NVIS = Near Vertical Incidence Skywave
The idea is to launch RF up, not towards the horizon, and use the ionosphere to bounce that signal back to earth over a large radius area, about 300 miles. Because of the angles involved, only lower frequencies work (i.e. 40M and 80M). Higher frequencies shoot right through the ionosphere into space. Look up
More at Near vertical incidence skywave - Wikipedia https://en.wikipedia.org/wiki/Near_vertical_incidence_skywave and elsewhere on the web.

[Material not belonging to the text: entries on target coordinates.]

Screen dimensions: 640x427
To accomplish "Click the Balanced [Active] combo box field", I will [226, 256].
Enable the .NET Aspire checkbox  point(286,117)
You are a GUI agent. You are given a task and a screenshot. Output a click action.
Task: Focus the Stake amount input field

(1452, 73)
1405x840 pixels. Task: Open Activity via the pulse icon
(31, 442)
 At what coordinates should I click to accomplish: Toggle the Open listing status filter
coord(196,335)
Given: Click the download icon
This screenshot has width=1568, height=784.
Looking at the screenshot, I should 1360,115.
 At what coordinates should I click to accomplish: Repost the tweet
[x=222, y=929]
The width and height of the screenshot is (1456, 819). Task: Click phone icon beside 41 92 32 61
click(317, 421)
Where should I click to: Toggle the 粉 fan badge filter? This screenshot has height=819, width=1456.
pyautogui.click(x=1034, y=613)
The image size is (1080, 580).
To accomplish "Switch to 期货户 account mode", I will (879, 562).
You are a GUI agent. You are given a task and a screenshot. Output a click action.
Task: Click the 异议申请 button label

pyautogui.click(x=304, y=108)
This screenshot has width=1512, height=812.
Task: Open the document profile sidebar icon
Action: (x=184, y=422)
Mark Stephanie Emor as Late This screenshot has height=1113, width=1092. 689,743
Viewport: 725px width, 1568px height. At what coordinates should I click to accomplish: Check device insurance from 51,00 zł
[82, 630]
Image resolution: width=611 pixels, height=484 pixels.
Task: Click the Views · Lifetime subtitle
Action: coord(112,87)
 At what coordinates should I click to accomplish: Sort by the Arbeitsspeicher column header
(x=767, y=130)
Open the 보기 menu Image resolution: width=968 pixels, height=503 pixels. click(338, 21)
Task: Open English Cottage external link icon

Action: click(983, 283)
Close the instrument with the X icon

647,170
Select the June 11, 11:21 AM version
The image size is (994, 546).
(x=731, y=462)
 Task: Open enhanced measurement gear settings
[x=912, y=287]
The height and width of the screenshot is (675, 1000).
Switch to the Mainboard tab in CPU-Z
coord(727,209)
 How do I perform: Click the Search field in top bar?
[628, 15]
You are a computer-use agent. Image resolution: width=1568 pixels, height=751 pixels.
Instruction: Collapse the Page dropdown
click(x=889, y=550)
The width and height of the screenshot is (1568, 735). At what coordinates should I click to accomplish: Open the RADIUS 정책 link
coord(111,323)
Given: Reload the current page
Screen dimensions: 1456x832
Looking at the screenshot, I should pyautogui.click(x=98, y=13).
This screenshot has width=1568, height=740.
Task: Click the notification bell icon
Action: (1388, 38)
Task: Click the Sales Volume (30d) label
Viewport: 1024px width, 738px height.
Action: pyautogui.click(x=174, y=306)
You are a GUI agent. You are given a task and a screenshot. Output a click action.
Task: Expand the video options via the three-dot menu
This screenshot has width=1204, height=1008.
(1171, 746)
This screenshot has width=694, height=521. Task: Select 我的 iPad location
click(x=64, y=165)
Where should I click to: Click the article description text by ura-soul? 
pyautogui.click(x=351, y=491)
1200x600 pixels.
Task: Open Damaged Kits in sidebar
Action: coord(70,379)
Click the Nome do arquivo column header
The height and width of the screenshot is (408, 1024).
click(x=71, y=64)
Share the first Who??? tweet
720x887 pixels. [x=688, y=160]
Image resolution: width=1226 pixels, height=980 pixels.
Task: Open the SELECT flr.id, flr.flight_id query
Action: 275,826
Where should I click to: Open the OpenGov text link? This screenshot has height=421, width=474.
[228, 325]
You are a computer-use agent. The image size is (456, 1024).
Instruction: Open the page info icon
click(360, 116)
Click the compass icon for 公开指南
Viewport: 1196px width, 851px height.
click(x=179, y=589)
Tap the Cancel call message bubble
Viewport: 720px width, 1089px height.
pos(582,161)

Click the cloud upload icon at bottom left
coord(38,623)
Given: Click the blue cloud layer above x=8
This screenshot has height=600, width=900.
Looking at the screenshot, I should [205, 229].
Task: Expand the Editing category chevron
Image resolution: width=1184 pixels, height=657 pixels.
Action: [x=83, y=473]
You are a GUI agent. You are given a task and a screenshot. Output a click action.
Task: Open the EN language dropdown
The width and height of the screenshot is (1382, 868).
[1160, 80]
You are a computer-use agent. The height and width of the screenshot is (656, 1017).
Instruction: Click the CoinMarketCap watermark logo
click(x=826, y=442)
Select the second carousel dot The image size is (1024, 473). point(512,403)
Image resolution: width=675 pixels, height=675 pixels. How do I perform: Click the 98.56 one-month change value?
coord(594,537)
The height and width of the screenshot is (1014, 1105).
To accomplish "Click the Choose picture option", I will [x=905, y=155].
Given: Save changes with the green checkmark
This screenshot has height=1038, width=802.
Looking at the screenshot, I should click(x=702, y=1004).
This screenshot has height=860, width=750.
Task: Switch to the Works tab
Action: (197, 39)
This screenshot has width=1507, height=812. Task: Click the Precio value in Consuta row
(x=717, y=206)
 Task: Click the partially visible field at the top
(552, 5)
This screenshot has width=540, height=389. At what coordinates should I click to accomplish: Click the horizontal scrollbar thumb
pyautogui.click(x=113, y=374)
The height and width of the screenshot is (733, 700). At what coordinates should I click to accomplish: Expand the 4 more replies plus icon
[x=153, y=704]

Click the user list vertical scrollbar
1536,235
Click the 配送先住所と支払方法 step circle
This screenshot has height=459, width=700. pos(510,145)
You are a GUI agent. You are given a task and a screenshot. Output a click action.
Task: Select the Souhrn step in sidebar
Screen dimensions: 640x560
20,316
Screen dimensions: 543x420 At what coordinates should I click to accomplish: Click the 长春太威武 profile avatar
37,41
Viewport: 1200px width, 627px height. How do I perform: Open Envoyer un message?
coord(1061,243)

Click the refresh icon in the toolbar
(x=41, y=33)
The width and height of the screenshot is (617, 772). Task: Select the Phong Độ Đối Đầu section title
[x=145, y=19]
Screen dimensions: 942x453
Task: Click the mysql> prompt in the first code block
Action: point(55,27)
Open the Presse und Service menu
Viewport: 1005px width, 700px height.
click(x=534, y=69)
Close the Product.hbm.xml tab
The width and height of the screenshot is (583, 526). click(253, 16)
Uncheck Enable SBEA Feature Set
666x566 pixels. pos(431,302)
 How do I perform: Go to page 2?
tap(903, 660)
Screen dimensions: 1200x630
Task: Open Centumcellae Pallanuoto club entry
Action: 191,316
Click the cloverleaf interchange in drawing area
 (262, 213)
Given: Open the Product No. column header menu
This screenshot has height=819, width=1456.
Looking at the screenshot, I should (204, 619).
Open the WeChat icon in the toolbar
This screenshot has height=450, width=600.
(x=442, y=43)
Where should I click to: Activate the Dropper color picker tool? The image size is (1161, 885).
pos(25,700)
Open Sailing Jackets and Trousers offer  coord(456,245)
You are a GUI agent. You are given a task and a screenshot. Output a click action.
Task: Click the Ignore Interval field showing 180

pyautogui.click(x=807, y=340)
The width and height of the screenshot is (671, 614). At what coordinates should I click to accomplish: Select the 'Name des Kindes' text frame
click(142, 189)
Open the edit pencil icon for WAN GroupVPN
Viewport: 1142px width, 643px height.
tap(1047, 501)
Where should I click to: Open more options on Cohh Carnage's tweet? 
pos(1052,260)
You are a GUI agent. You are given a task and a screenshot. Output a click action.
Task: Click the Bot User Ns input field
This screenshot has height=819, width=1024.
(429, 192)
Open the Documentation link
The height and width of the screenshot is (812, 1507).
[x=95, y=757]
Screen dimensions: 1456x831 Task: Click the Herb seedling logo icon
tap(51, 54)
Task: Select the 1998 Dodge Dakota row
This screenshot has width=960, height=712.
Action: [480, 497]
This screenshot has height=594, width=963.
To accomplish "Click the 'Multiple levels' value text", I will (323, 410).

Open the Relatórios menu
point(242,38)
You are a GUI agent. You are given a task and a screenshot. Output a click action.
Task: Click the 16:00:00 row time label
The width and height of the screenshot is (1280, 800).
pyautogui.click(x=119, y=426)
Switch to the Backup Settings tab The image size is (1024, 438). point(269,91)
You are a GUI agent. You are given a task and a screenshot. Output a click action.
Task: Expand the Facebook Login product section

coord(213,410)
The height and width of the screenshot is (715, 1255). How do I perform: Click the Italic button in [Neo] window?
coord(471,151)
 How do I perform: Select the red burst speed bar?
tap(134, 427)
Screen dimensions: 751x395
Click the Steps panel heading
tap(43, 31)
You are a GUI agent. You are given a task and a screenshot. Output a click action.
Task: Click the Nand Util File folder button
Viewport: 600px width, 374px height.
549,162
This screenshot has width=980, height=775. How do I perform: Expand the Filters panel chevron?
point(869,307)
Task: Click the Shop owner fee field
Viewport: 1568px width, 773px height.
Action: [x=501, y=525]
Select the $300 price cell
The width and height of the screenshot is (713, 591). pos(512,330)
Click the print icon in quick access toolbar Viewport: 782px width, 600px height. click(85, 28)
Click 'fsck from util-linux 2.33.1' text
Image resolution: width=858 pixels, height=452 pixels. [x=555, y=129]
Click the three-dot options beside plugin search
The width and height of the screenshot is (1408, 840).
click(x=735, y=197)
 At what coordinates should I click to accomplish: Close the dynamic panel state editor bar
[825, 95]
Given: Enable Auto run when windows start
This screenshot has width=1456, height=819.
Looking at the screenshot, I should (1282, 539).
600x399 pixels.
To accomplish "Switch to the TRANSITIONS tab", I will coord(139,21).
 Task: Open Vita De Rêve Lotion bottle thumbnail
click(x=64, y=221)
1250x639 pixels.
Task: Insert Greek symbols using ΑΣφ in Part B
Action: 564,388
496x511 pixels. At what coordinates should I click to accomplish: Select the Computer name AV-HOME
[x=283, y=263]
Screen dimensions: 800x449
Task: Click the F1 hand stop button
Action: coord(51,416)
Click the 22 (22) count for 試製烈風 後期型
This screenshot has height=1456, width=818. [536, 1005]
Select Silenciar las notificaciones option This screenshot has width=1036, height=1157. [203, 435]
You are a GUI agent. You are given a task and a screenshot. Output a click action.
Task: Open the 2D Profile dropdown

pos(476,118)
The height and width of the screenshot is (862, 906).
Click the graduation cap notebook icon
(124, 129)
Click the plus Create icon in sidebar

April 25th is when Ohio ARES runs its annual NVIS Day but in addition to contacting our Ohio friends, we plan to set up NVIS stations across Calvert as well as outside our EOC and see what coverage we can obtain locally on 80M and 40M (NVIS frequencies). On Thursday, we'll set up teams and locations.
Info about the Ohio ops at https://arrl-ohio.org/nvis/
Good NVIS coverage depends upon a suitable antenna. No vertical antennas unless you bend them to be parallel to the ground. A low dipole low is a suitable antenna to use, but not too low (see . NVIS N.V.I.S antenna ) https://www.w8ji.com/nvis_n_v_i_s_antenna.htm#:~:text=The%20optimum%20height%20for%20NVIS,%2C%20or%20approximately%2014%2Dfeet.Attached is a 40M/80M cross-dipole design based on the military's AS-2259 antenna. Optimum height of the center pole is around 35 feet, but 15-20 ft will do with reduced gain towards the zenith.
Some of our older AUXCOMM members built this antenna. Can you still find it? Still time to build one too. If I recall, the number of turns on the loading inductors has been updated. I'll try to find those changes and pass them on. You still need an antenna tuner with this antenna.